It's been quite a week on the federal election campaign. I've lost track of candidates, from many different political parties, who have been embroiled in scandal after scandal. People running for the senate who said lewd and derogatory things at a strip club. Candidates who posted racist, homophobic, and misogynist things on their social media accounts, and leaders of parties blaming these candidates for derailing their political futures. Is it any wonder why people are losing faith in their politicians?
I have a few thoughts on this. One people must understand that what they say on social media is public. I share this blog with members of my congregation, colleagues in the church, friends from the Canada, US, and Britain. However I know that these comments can be shared by others and read by others. I must not post things which would embarrass me, my family, my congregation, my church, or any other cause that I support. Therefore, I am very thoughtful about what I post.
Second, people must understand that in this modern day and age their statements, their actions, their misdeeds live on for ever. We do live in the age of Big Brother. Phone cameras are everywhere taking photos of things. We do foolish things and it is remembered for a life time. The days of things being being excused as "youthful indiscretions" are gone because things now get posted permanently. Jokes that we might funny when we are sixteen, might not reflect our world views when we are 30. But when we post those jokes online, they are tied to us forever.

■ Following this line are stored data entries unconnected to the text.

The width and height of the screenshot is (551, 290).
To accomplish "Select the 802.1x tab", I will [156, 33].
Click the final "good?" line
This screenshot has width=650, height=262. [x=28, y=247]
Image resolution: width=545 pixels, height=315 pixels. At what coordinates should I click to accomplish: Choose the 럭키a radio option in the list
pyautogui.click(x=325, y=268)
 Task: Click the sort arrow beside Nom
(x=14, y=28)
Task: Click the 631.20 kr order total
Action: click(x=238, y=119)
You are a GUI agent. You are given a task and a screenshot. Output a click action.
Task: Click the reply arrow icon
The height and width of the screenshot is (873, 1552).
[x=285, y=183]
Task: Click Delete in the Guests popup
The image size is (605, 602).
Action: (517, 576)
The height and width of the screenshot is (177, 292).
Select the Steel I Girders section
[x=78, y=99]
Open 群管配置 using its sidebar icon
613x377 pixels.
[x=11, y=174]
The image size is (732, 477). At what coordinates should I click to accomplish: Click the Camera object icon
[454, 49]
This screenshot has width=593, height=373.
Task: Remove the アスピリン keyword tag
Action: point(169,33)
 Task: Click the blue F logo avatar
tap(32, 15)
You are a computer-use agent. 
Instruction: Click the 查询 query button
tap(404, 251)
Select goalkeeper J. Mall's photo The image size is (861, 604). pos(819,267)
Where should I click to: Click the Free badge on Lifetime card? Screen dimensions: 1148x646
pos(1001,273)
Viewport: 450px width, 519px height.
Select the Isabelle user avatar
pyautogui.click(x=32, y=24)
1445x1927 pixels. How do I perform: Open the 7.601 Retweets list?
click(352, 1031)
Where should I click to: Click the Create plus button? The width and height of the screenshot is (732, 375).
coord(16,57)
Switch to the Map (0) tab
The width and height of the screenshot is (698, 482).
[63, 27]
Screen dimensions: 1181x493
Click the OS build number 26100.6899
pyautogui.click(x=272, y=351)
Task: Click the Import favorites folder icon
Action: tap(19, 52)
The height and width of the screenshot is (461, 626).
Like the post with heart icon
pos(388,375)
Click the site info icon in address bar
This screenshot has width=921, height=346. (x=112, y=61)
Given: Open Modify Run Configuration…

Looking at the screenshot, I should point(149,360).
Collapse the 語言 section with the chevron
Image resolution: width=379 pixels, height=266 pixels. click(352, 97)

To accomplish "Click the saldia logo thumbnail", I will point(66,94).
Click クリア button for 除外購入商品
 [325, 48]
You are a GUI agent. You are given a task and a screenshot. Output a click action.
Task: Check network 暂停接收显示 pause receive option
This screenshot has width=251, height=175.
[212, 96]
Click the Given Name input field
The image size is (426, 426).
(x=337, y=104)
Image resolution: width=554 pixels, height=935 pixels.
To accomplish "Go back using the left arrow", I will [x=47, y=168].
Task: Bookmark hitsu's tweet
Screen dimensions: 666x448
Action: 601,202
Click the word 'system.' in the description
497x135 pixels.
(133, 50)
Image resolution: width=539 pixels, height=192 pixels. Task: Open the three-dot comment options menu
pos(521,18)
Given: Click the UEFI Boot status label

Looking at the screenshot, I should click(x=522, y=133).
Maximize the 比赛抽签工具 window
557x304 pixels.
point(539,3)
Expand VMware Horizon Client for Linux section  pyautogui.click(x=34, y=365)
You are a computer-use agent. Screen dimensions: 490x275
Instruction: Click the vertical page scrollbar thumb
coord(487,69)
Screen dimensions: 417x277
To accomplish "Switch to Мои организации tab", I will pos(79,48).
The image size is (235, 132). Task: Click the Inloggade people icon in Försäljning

All of us make mistakes. All of us have said or done things that we wish you hadn't said or wish you hadn't done. All of us have one or two incidents in our past that we would change if we could roll back the clock. However, we live in a new world now where our private lives are no longer private. Candidates must ask themselves- will my past or present actions or social media posts be an embarrassment to my party if they become public. And all parties must do a better job vetting their candidates by doing research on their proposed candidates and then answering the question- do we want this person who has publicly stated this or has done stupid things- do we want them to carry our name brand. Pauline Hanson states that she is the leader of One Nation. She said that she has been let down by the men around her. But as party leader, she bears responsibility for not properly vetting these men to represent her. In the same way Scott Morrison and Bill Shorten should have vetted their troubled or disavowed candidates more fully. The candidates' posts, their public statements, their tweets should all be known by the parties before candidates win preselection. And all of us, need to remember the old maxim thing before you act, think before you say something, and remember the cameras are always watching.